→ INSTRUCTIONS FOR THE TASK
Retype each line of text in the records below character for character, omitting the pictures.

→ DATA FOR PROCESSING
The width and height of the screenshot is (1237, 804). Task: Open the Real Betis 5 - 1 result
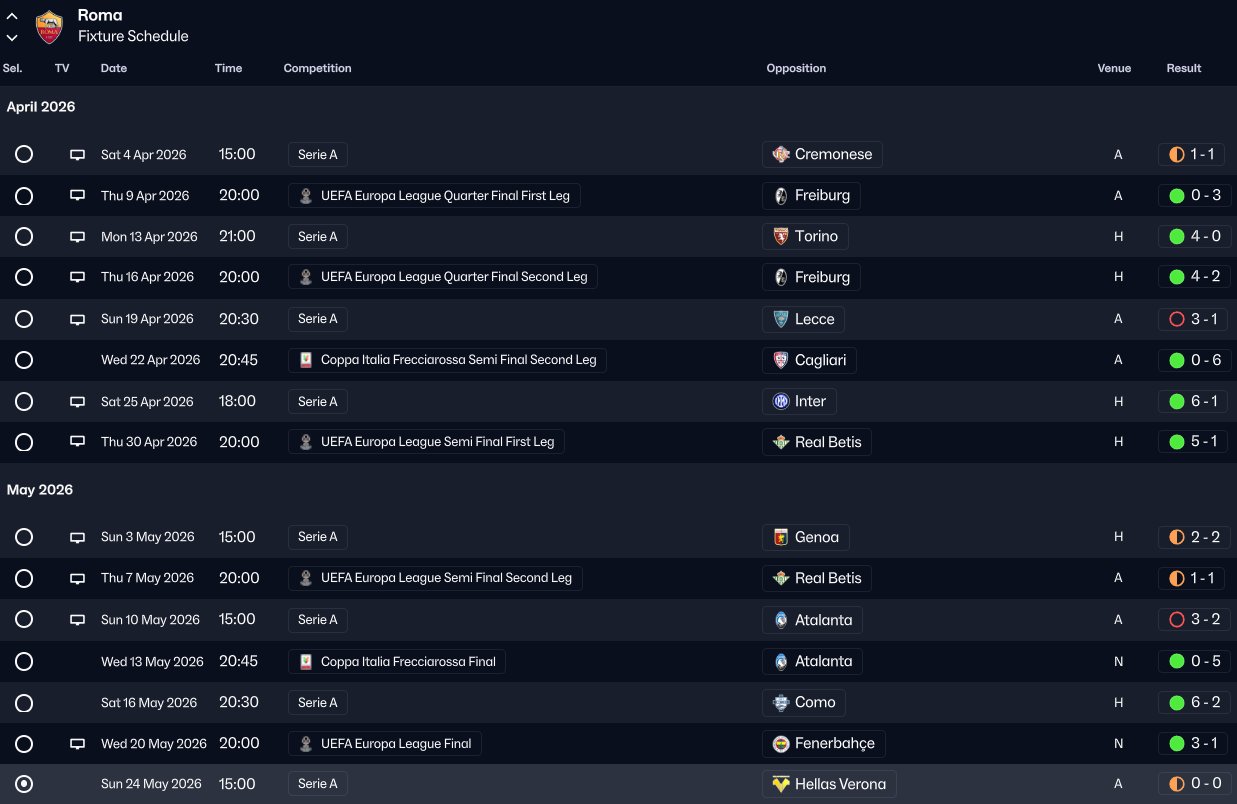click(1191, 442)
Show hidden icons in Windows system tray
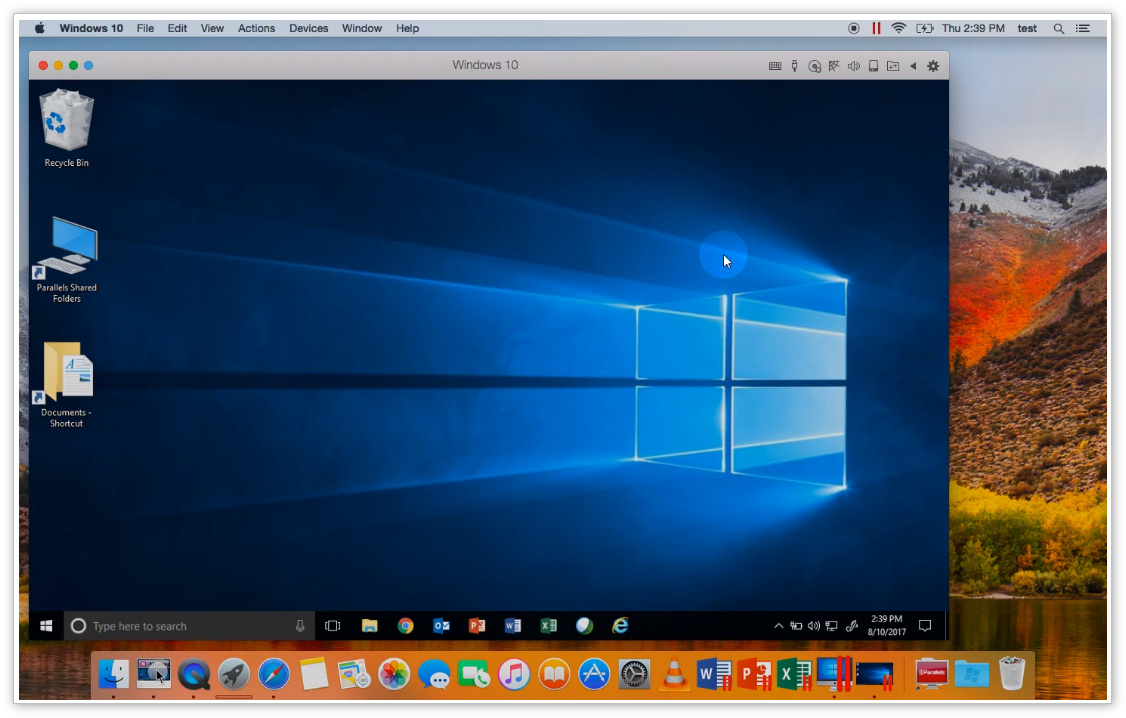The height and width of the screenshot is (718, 1126). tap(779, 626)
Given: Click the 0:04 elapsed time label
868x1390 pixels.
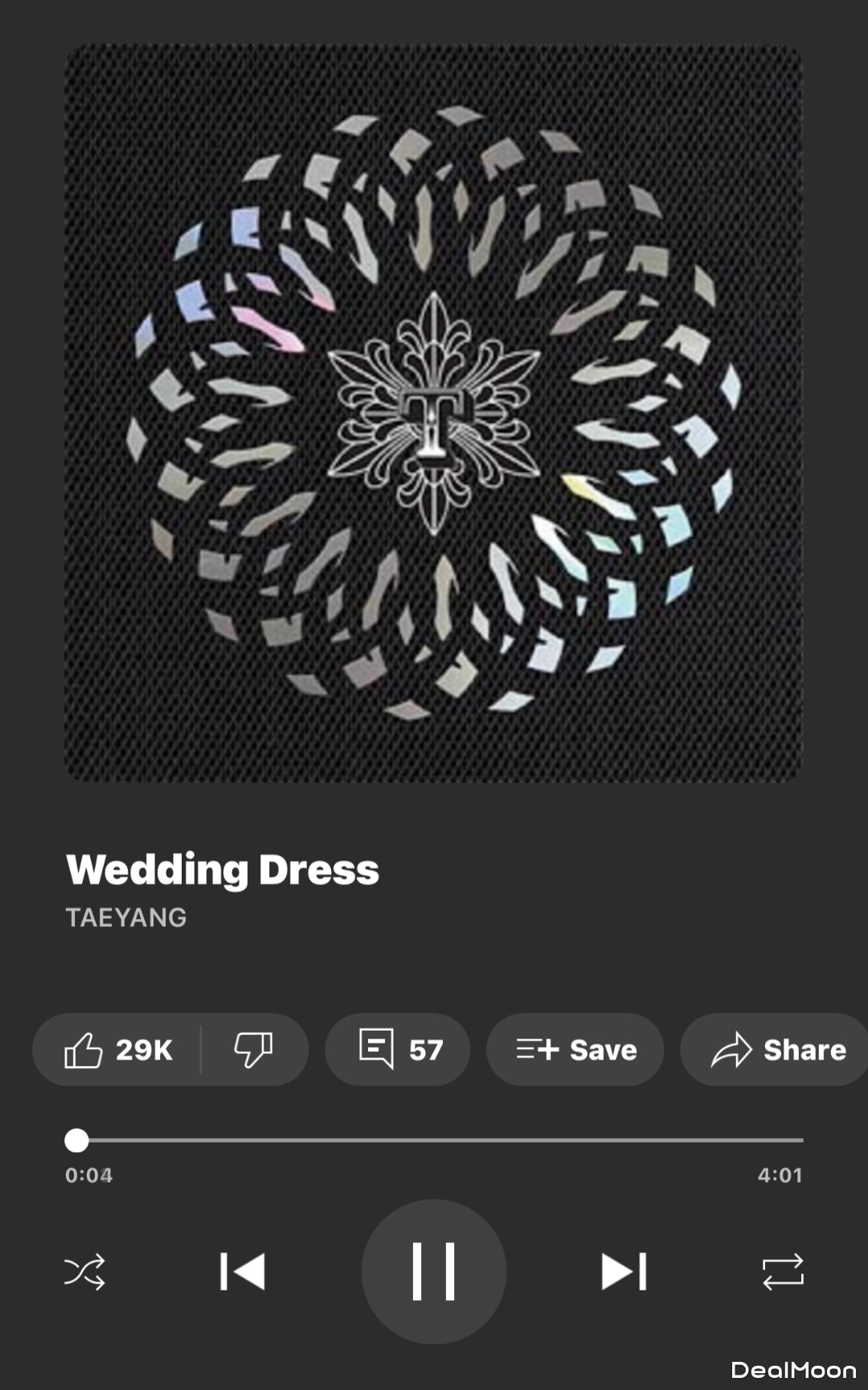Looking at the screenshot, I should [x=89, y=1175].
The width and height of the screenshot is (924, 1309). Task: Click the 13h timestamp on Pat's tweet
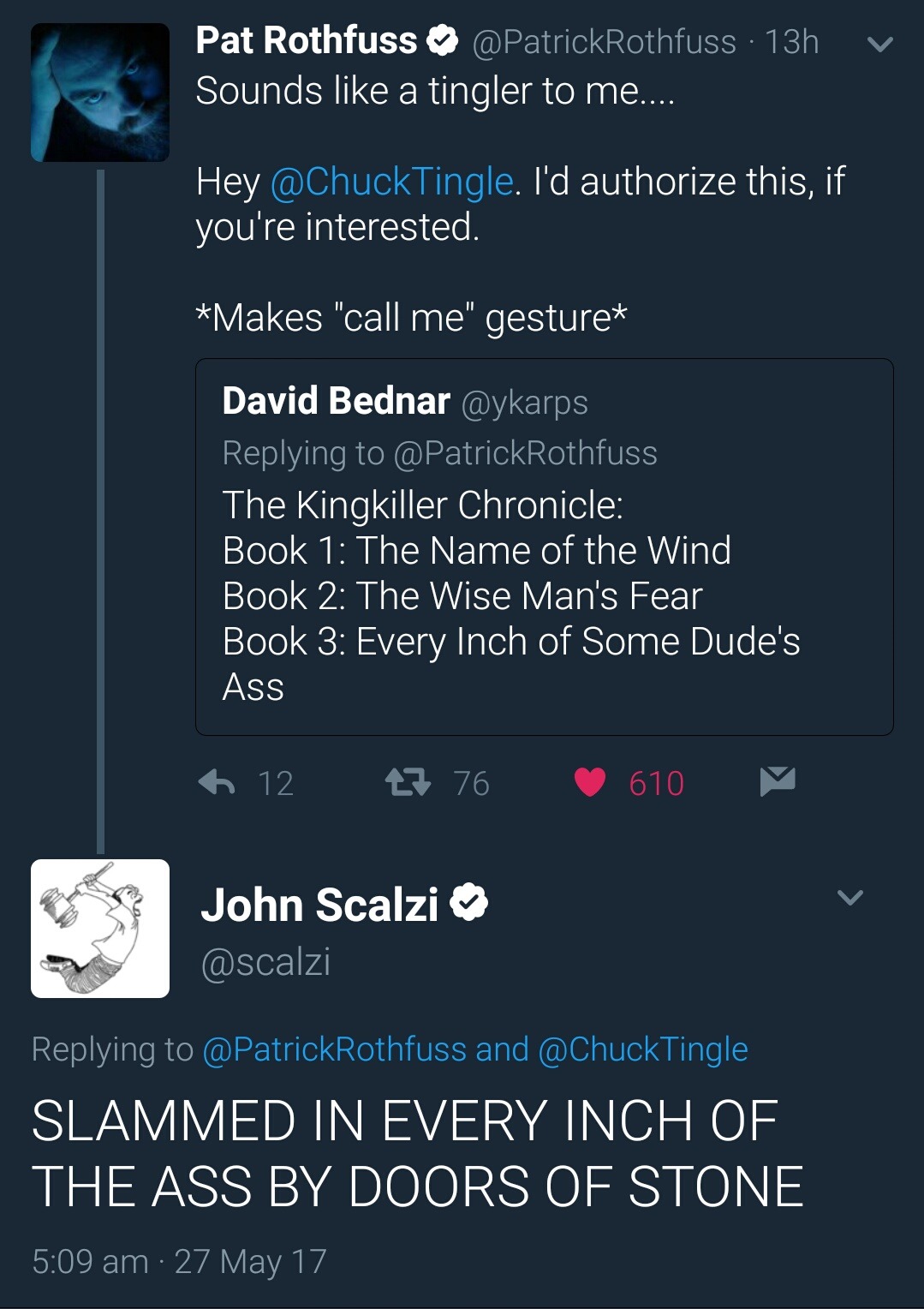pos(792,42)
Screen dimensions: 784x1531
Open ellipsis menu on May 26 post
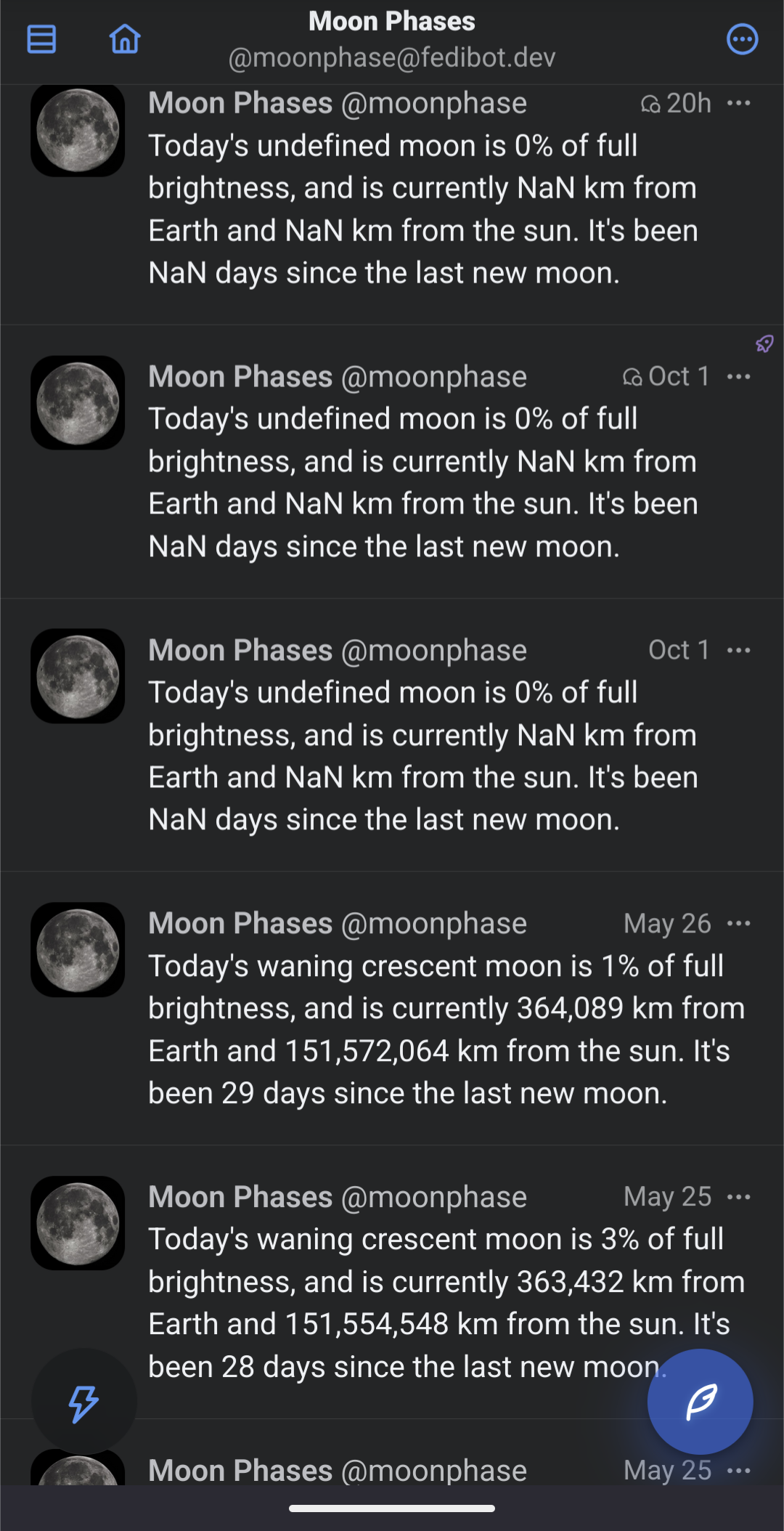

→ ANSWER TO THIS TASK
The width and height of the screenshot is (1237, 804). Task: Open the Real Betis 5 - 1 result
click(1191, 442)
Show hidden icons in Windows system tray
The height and width of the screenshot is (718, 1126). tap(779, 626)
Given: Click the 0:04 elapsed time label
868x1390 pixels.
Looking at the screenshot, I should [x=89, y=1175].
The width and height of the screenshot is (924, 1309). Task: Click the 13h timestamp on Pat's tweet
pos(792,42)
Screen dimensions: 784x1531
Open ellipsis menu on May 26 post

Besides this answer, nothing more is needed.